++++ Supplied material

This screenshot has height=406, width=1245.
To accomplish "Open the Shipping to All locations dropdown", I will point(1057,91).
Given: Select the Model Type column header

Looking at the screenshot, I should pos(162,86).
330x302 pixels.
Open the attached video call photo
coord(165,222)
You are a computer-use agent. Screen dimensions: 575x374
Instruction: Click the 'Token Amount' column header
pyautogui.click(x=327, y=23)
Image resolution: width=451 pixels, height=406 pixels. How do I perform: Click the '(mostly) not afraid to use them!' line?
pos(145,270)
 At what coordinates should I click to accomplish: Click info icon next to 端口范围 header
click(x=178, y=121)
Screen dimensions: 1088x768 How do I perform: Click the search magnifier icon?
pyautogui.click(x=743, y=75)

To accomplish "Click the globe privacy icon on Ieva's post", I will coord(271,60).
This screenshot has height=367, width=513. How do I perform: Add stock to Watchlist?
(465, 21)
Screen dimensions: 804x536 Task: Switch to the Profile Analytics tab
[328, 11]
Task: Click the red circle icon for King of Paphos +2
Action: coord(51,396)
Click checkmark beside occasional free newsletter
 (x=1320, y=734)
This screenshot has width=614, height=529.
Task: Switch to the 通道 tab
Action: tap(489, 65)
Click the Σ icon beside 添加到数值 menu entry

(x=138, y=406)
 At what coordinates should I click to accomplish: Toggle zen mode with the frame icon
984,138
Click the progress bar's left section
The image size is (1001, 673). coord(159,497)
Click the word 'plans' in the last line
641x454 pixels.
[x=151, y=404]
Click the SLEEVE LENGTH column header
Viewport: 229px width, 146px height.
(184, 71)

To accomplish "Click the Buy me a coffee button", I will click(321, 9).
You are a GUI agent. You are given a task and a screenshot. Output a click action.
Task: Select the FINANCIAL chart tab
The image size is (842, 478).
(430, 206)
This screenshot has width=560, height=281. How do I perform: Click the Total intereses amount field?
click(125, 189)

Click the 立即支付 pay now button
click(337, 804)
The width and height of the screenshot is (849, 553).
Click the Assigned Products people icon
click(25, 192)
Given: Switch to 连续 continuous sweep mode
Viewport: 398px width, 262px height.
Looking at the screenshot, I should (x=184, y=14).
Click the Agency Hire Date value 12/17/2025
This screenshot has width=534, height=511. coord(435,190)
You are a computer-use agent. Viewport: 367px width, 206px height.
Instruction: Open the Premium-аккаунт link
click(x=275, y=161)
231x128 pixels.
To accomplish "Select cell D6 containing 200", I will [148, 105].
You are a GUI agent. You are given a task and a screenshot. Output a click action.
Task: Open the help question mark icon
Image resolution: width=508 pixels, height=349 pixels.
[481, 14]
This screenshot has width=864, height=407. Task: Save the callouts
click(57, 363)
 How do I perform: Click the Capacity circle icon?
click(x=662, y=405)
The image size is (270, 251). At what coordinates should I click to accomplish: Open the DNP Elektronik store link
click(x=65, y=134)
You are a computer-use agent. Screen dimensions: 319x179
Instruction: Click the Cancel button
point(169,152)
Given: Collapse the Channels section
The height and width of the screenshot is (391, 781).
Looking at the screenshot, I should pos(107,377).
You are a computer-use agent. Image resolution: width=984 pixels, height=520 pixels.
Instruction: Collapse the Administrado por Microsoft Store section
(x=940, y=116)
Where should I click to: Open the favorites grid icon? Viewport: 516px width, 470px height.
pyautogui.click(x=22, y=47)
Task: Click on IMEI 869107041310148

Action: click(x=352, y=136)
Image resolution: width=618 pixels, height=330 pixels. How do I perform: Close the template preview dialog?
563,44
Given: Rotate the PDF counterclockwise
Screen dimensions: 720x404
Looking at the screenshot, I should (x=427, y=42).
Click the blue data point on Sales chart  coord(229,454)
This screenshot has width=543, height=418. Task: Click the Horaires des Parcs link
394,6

++++++++

== Your assignment ==
What's needed is every entry, returned word for word.

== Answer box ==
This screenshot has height=406, width=1245.
To accomplish "Open the Shipping to All locations dropdown", I will point(1057,91).
Given: Select the Model Type column header

Looking at the screenshot, I should pos(162,86).
330x302 pixels.
Open the attached video call photo
coord(165,222)
You are a computer-use agent. Screen dimensions: 575x374
Instruction: Click the 'Token Amount' column header
pyautogui.click(x=327, y=23)
Image resolution: width=451 pixels, height=406 pixels. How do I perform: Click the '(mostly) not afraid to use them!' line?
pos(145,270)
 At what coordinates should I click to accomplish: Click info icon next to 端口范围 header
click(x=178, y=121)
Screen dimensions: 1088x768 How do I perform: Click the search magnifier icon?
pyautogui.click(x=743, y=75)

To accomplish "Click the globe privacy icon on Ieva's post", I will coord(271,60).
This screenshot has height=367, width=513. How do I perform: Add stock to Watchlist?
(465, 21)
Screen dimensions: 804x536 Task: Switch to the Profile Analytics tab
[328, 11]
Task: Click the red circle icon for King of Paphos +2
Action: coord(51,396)
Click checkmark beside occasional free newsletter
 (x=1320, y=734)
This screenshot has width=614, height=529.
Task: Switch to the 通道 tab
Action: tap(489, 65)
Click the Σ icon beside 添加到数值 menu entry

(x=138, y=406)
 At what coordinates should I click to accomplish: Toggle zen mode with the frame icon
984,138
Click the progress bar's left section
The image size is (1001, 673). coord(159,497)
Click the word 'plans' in the last line
641x454 pixels.
[x=151, y=404]
Click the SLEEVE LENGTH column header
Viewport: 229px width, 146px height.
(184, 71)

To accomplish "Click the Buy me a coffee button", I will click(321, 9).
You are a GUI agent. You are given a task and a screenshot. Output a click action.
Task: Select the FINANCIAL chart tab
The image size is (842, 478).
(430, 206)
This screenshot has width=560, height=281. How do I perform: Click the Total intereses amount field?
click(125, 189)

Click the 立即支付 pay now button
click(337, 804)
The width and height of the screenshot is (849, 553).
Click the Assigned Products people icon
click(25, 192)
Given: Switch to 连续 continuous sweep mode
Viewport: 398px width, 262px height.
Looking at the screenshot, I should (x=184, y=14).
Click the Agency Hire Date value 12/17/2025
This screenshot has width=534, height=511. coord(435,190)
You are a computer-use agent. Viewport: 367px width, 206px height.
Instruction: Open the Premium-аккаунт link
click(x=275, y=161)
231x128 pixels.
To accomplish "Select cell D6 containing 200", I will [148, 105].
You are a GUI agent. You are given a task and a screenshot. Output a click action.
Task: Open the help question mark icon
Image resolution: width=508 pixels, height=349 pixels.
[481, 14]
This screenshot has width=864, height=407. Task: Save the callouts
click(57, 363)
 How do I perform: Click the Capacity circle icon?
click(x=662, y=405)
The image size is (270, 251). At what coordinates should I click to accomplish: Open the DNP Elektronik store link
click(x=65, y=134)
You are a computer-use agent. Screen dimensions: 319x179
Instruction: Click the Cancel button
point(169,152)
Given: Collapse the Channels section
The height and width of the screenshot is (391, 781).
Looking at the screenshot, I should pos(107,377).
You are a computer-use agent. Image resolution: width=984 pixels, height=520 pixels.
Instruction: Collapse the Administrado por Microsoft Store section
(x=940, y=116)
Where should I click to: Open the favorites grid icon? Viewport: 516px width, 470px height.
pyautogui.click(x=22, y=47)
Task: Click on IMEI 869107041310148

Action: click(x=352, y=136)
Image resolution: width=618 pixels, height=330 pixels. How do I perform: Close the template preview dialog?
563,44
Given: Rotate the PDF counterclockwise
Screen dimensions: 720x404
Looking at the screenshot, I should (x=427, y=42).
Click the blue data point on Sales chart  coord(229,454)
This screenshot has width=543, height=418. Task: Click the Horaires des Parcs link
394,6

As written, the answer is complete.